*** Begin section ***

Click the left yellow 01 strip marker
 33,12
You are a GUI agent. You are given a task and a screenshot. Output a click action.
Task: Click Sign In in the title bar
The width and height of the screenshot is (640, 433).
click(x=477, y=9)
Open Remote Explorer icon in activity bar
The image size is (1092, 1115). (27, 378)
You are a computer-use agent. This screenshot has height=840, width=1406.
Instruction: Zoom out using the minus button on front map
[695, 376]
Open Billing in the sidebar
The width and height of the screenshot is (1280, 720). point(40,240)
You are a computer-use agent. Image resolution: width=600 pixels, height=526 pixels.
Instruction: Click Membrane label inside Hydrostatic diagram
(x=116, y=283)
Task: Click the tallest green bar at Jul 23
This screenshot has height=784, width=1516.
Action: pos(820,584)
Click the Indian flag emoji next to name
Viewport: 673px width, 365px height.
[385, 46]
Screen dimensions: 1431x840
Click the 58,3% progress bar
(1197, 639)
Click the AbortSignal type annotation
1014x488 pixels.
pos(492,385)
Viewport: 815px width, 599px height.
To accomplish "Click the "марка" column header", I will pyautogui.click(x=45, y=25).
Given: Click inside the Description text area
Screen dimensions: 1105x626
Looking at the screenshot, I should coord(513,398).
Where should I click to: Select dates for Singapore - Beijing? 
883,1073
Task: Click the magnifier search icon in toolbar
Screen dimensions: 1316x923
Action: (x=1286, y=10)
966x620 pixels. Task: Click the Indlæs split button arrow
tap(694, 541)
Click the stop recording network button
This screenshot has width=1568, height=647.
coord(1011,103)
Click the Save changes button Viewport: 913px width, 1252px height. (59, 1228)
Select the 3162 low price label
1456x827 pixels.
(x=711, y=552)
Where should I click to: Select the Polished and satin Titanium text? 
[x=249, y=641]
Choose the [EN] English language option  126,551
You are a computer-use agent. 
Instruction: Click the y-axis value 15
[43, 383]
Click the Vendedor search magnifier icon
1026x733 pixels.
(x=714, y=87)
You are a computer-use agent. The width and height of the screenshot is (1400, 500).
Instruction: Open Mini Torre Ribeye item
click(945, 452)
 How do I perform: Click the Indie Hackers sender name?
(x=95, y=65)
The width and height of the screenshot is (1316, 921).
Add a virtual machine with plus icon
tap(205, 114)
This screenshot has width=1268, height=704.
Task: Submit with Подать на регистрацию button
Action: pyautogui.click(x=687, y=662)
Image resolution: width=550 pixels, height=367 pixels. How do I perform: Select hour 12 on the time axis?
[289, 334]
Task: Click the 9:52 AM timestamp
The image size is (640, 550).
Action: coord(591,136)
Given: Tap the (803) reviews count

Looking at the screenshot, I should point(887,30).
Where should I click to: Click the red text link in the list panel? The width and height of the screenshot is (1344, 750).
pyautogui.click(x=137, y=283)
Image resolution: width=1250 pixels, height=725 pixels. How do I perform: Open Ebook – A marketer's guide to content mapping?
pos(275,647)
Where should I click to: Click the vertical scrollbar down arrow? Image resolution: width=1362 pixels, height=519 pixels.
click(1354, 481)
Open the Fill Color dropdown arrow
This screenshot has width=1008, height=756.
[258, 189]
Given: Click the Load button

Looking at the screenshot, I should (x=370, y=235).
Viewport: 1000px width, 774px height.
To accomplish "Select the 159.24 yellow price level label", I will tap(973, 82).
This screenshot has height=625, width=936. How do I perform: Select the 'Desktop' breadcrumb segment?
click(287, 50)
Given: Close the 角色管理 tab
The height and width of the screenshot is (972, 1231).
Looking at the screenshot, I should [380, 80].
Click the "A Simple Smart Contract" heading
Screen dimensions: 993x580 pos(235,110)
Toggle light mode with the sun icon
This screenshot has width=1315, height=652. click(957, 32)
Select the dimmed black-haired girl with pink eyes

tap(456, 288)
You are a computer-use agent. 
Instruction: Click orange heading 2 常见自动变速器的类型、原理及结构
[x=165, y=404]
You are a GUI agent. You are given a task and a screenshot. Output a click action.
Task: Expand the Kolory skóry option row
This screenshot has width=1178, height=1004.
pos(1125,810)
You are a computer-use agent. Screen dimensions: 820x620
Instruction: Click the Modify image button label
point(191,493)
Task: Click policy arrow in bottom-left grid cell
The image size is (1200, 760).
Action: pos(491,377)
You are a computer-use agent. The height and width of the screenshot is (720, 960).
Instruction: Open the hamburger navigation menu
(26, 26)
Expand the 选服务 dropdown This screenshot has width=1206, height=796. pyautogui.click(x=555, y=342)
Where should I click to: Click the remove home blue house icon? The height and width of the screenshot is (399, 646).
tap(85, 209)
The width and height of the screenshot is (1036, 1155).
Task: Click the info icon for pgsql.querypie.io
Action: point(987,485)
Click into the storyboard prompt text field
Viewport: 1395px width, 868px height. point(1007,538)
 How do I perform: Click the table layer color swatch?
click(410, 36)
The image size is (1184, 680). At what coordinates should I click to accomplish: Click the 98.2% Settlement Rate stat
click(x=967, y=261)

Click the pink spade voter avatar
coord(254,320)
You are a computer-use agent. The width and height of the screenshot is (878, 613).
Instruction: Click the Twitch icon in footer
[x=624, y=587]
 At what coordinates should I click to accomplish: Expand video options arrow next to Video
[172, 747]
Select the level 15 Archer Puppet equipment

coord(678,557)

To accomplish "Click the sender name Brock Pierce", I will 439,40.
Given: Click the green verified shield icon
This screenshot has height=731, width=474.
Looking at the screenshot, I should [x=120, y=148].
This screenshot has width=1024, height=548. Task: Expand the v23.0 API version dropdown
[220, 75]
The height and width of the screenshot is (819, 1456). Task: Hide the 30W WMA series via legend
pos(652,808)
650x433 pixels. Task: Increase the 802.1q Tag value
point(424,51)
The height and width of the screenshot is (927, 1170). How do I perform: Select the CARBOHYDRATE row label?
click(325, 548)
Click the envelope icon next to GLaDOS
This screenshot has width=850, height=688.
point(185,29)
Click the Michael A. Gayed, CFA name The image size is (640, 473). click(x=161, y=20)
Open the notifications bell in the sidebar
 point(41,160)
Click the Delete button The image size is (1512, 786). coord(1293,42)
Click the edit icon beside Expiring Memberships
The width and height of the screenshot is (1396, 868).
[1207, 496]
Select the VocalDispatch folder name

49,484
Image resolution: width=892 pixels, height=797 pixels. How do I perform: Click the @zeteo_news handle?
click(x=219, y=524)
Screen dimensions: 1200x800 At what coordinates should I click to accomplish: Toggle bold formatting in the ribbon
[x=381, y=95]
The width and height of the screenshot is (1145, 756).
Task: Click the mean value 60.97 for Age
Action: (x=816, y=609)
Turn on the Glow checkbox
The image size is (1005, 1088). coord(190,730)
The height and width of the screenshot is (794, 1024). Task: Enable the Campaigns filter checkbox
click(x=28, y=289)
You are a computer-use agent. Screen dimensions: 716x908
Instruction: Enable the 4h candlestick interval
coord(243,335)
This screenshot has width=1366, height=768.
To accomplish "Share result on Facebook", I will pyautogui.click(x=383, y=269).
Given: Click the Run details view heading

*** End section ***

### WHAT THE TASK ASKS
In the material above, please find every line that includes the word "agent" and copy it.

### ANSWER SECTION
You are a GUI agent. You are given a task and a screenshot. Output a click action.
You are a computer-use agent. This screenshot has height=840, width=1406.
You are a computer-use agent. Image resolution: width=600 pixels, height=526 pixels.
You are a computer-use agent. 
You are a computer-use agent. The width and height of the screenshot is (1400, 500).
You are a computer-use agent. 
You are a GUI agent. You are given a task and a screenshot. Output a click action.
You are a computer-use agent. Screen dimensions: 820x620
You are a computer-use agent. The height and width of the screenshot is (720, 960).
You are a computer-use agent. The width and height of the screenshot is (878, 613).
You are a computer-use agent. Screen dimensions: 716x908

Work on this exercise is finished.